S24.4 Farmacotherapie bij kinderen met een verstandelijke beperking
Kok, L.A.M., Groen, W.B., Vermeulen, K., Jochems, P.A.
Voorzitter(s): H. Snoek
Locatie(s): Zaal 02/03
Categorie(ën):
ACHTERGROND
15 procent van de algemene bevolking heeft een IQ onder de 85 en mensen met een licht verstandelijke beperking (LVB) hebben 4 keer vaker een psychiatrische stoornis dan normaal begaafden.

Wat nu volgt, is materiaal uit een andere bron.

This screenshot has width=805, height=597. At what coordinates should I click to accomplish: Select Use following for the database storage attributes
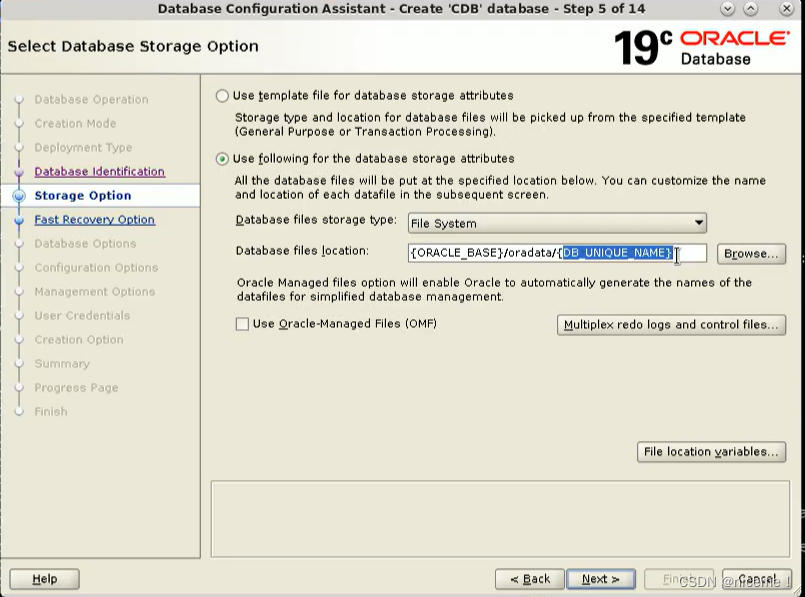[221, 157]
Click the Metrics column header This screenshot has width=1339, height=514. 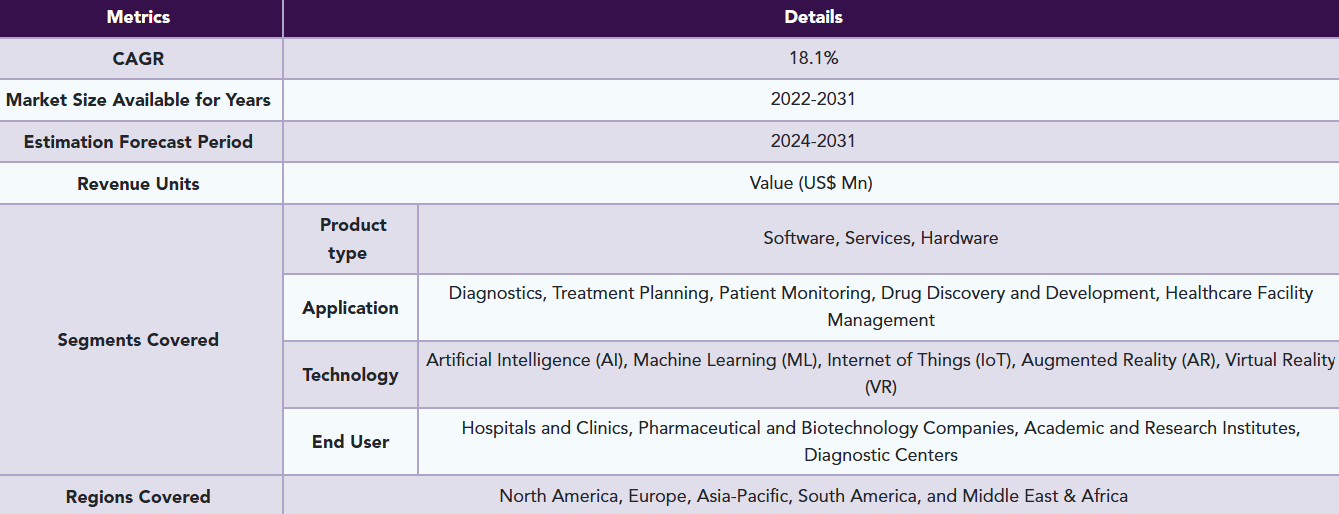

De kans dat een psychiater mensen met een LVB behandelt, staat dientengevolge in sterk contrast met de beschikbare farmacologische kennis rondom dit onderwerp.
DOEL
Het publiek neemt kennis van: 1) farmacologische LVB-literatuur; 2) behandelconsequenties van de vorderingen in genetische diagnostiek; 3) behandelconsequenties van diagnostische mengbeelden; 4) overwegingen rondom medicatie waarmee veel ervaring bestaat versus middelen die bewezen effectief zijn; 5) praktische handreikingen voor een medicatieconsult bij LVB.
METHODEN
We presenteren op interactieve wijze een aantal casus waarin bovenstaande thema’s aan bod komen. De casus worden besproken aan de hand van praktijkvoorbeelden, diermodellen rondom ADHD en hechting, nieuwe genetische inzichten en een systematische review over de farmacologie bij LVB-literatuur. Recente wetenschappelijke inzichten en klinische praktijk worden zo geïntegreerd.
RESULTATEN
Het publiek heeft kennis verworven over farmacotherapie bij LVB.
CONCLUSIE
Ondanks de beperkte beschikbaarheid van klinische onderzoeken bij LVB kunnen diermodellen, nieuwe genetische mogelijkheden en klinische ervaring bijdragen aan het verbeteren van farmacologische zorg aan mensen met LVB.